Ridiculous you say? Hardly.
Only two types of franchises should bid on Pujols: Perennial contenders with money to burn (Yankees, Red Sox) and teams with the most to gain by adding and marketing Pujols.
No other team should apply.
Let’s look at the first category. Do the elite franchises really want to pay an extreme long-term premium for the second half of Albert’s career?
If I’m the Steinbrenner Brothers, I pass on Pujols. The Yankees have Mark Teixeira at first base. That team is already paying Alex Rodriguez and Derek Jeter handsomely for their twilight years.
Why go down that long, expensive road for another hitter? Shouldn’t the Yankees focus on building the sort of starting pitching staff the Phillies and Giants have?
The same is true in Boston. The Red Sox just got Adrian Gonzalez, a fine talent to build an offense around. For $30-plus million a year, they could invest in other sorts of players -– like shutdown pitchers.
Neither of those teams need Pujols to generate ticket sales, luxury suite rentals and broadcast fees. Both of those franchises are highly successful. Both already have marquee players.

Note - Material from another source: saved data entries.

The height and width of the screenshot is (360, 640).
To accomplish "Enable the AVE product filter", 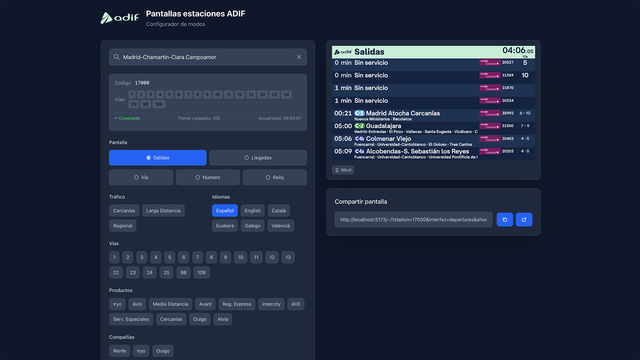I will [296, 304].
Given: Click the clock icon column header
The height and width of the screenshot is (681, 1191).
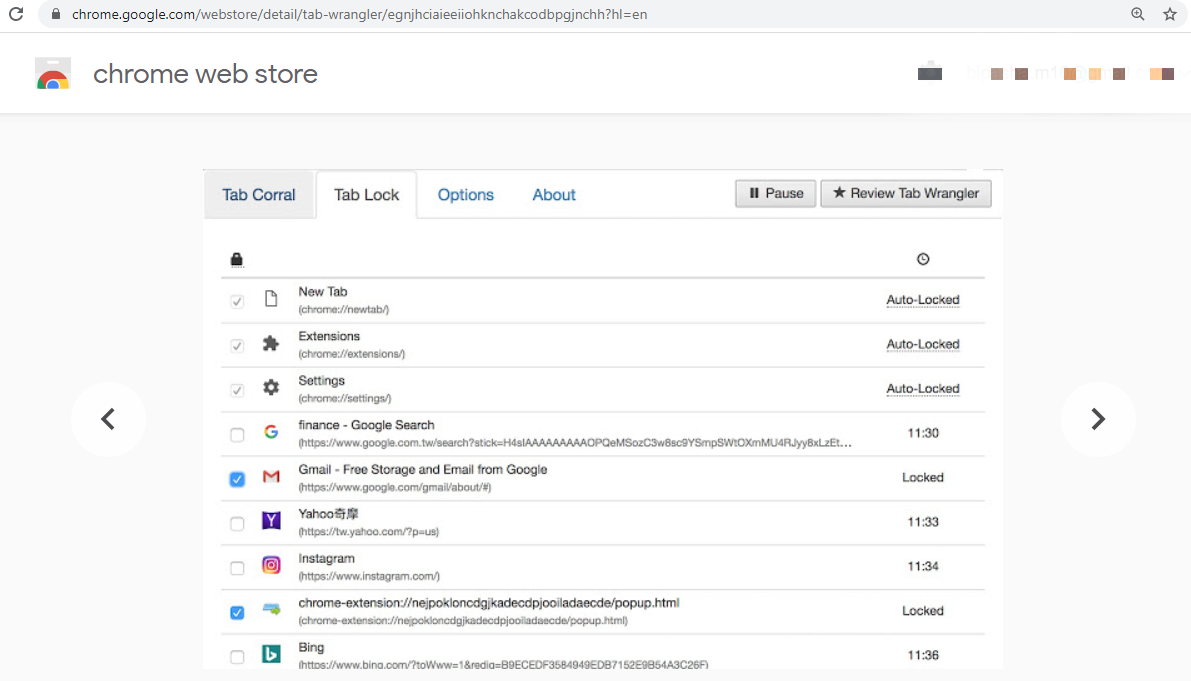Looking at the screenshot, I should coord(923,258).
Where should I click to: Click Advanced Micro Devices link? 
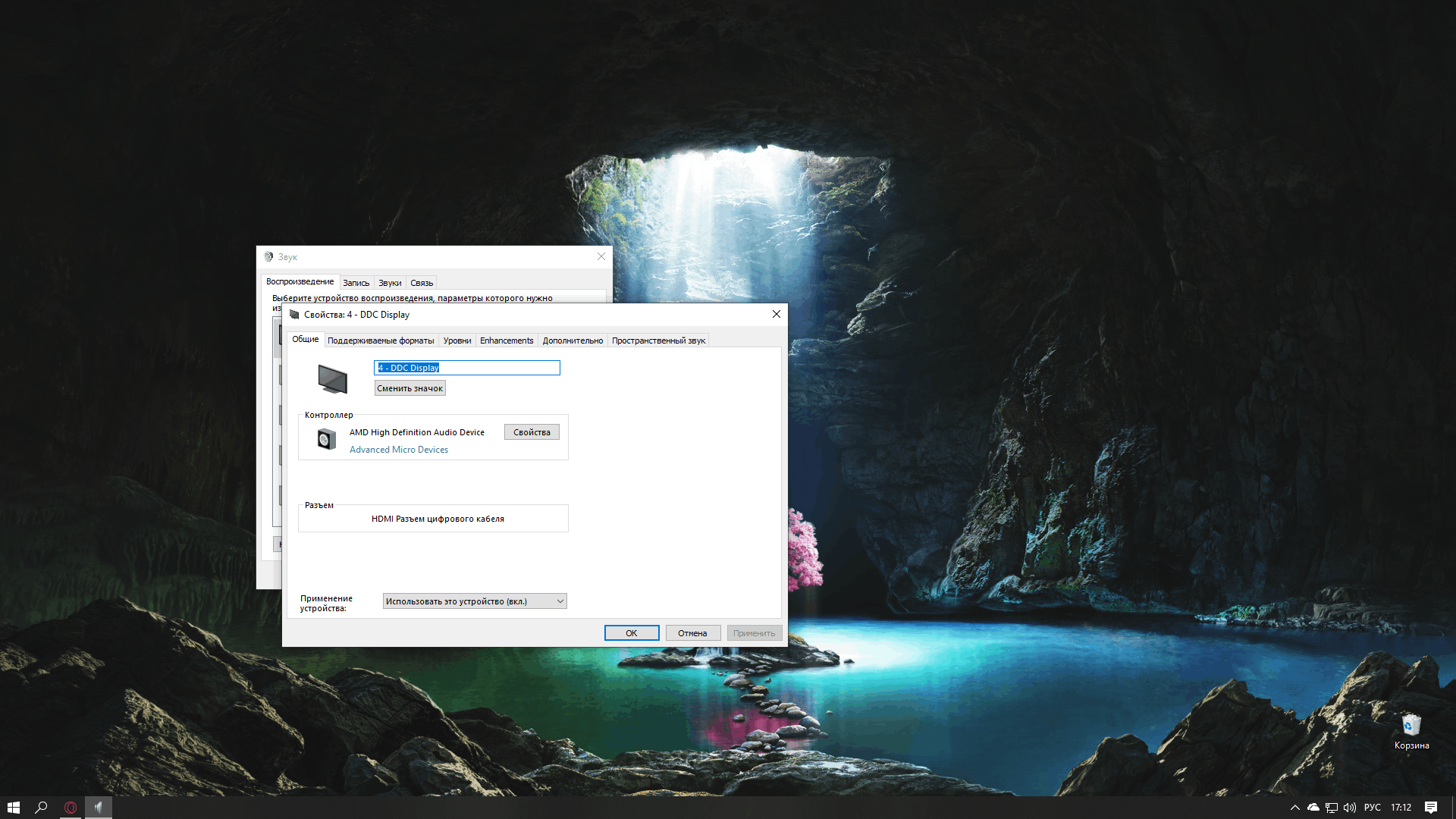pos(398,449)
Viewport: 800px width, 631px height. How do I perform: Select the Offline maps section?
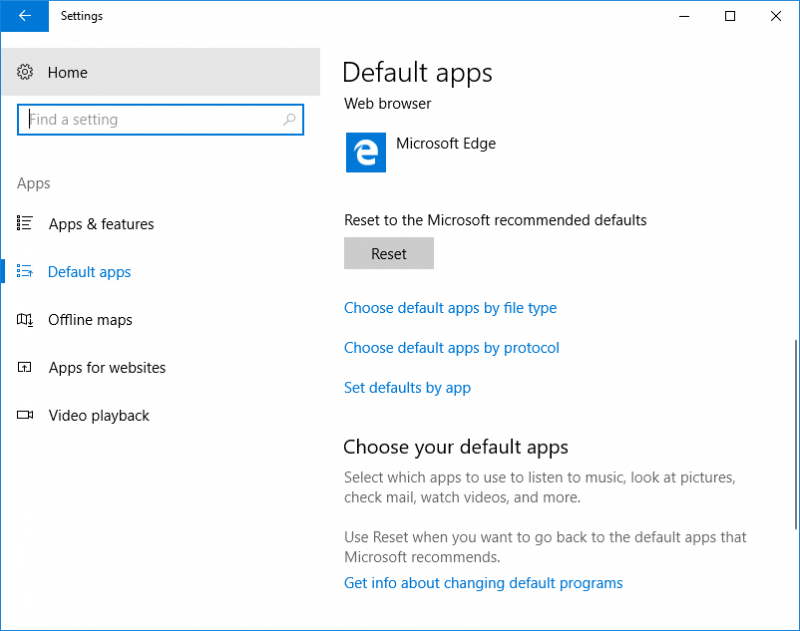[90, 320]
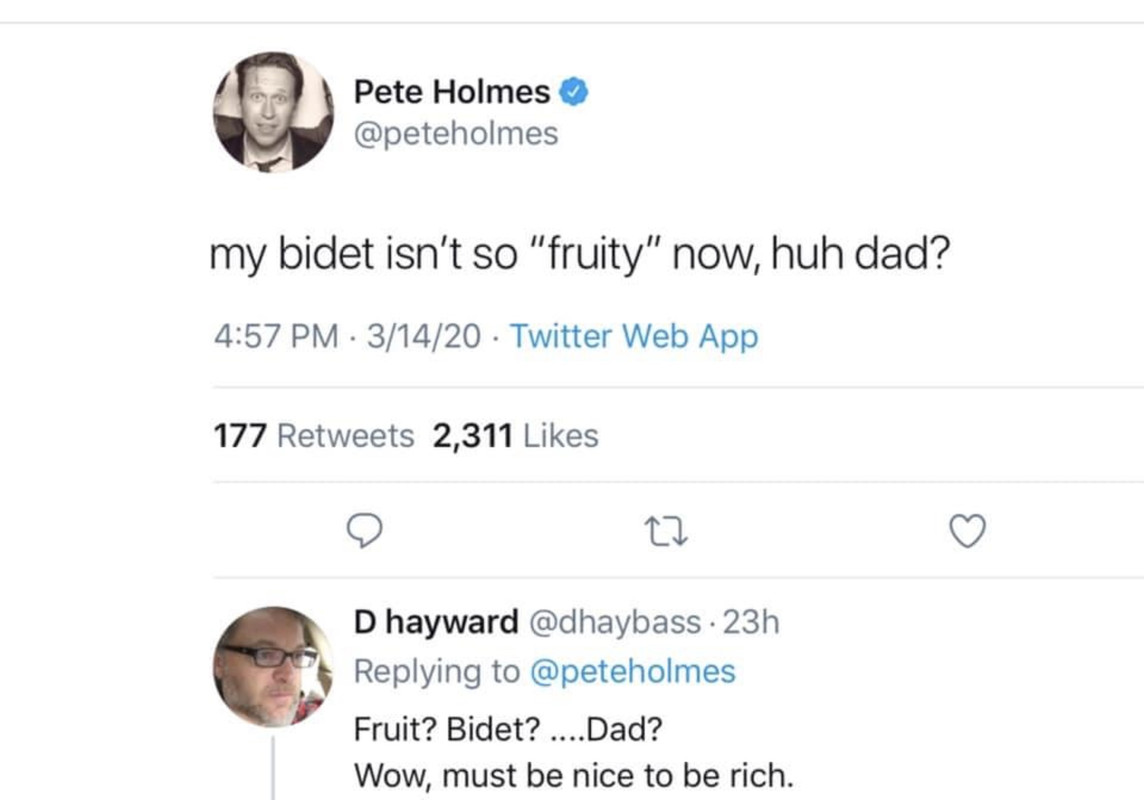1144x800 pixels.
Task: Click the D hayward display name
Action: tap(435, 622)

Cubs management must be intrigued by the prospect of swiping Albert from the Cards. But given that franchise’s notoriously bad luck, wouldn’t Pujols be doomed to Tommy John Surgery on his troublesome elbow?
Could he transform that team by drawing one intentional walk after another? Isn’t pitching a bigger concern for that team?
Doesn’t that team make most of its money off its history and its party-at-the-park atmosphere?
The franchise would be better off investing $30 million a year in stadium upgrades to keep Wrigley Field viable.
The Cards can justify overpaying Albert for two obvious reasons: He has been underpaid during every season in St. Louis and he offers extraordinary long-term marketing value for this franchise.
Even if his productivity fades as he reaches his late 30s, his business value would remain immense. This franchise would be worth a LOT more if Albert plays out his career here, then hangs around as an ambassador or some sort of coach.
It's hard to quantify that value, but agent Dan Lozano is giving it a shot.
Should the Cards pass, Pujols would offer similar value to Kansas City. Imagine the impact he would have on ticket sales. Imagine how he would raise the profile of that once-proud franchise in a market weary of losing.
The Royals couldn’t contend right away, of course, but Albert could be the long-awaited catalyst. He could lead by example. He would provide a clubhouse aura that would lift others.
He could become King of Kansas City. Dee Dee could become Queen – an honor she would not earn in big cities like New York, Boston, Chicago or Los Angeles. Over on the West Coast of Missouri, the Pujols family could settle in and enjoy the sort of pleasant life they built here.
Cards fans wouldn’t be thrilled with that, but at least they wouldn’t see much of him as an opponent.
And for those unwilling to attend Cards games in his absence, his new stage would be just four hours away.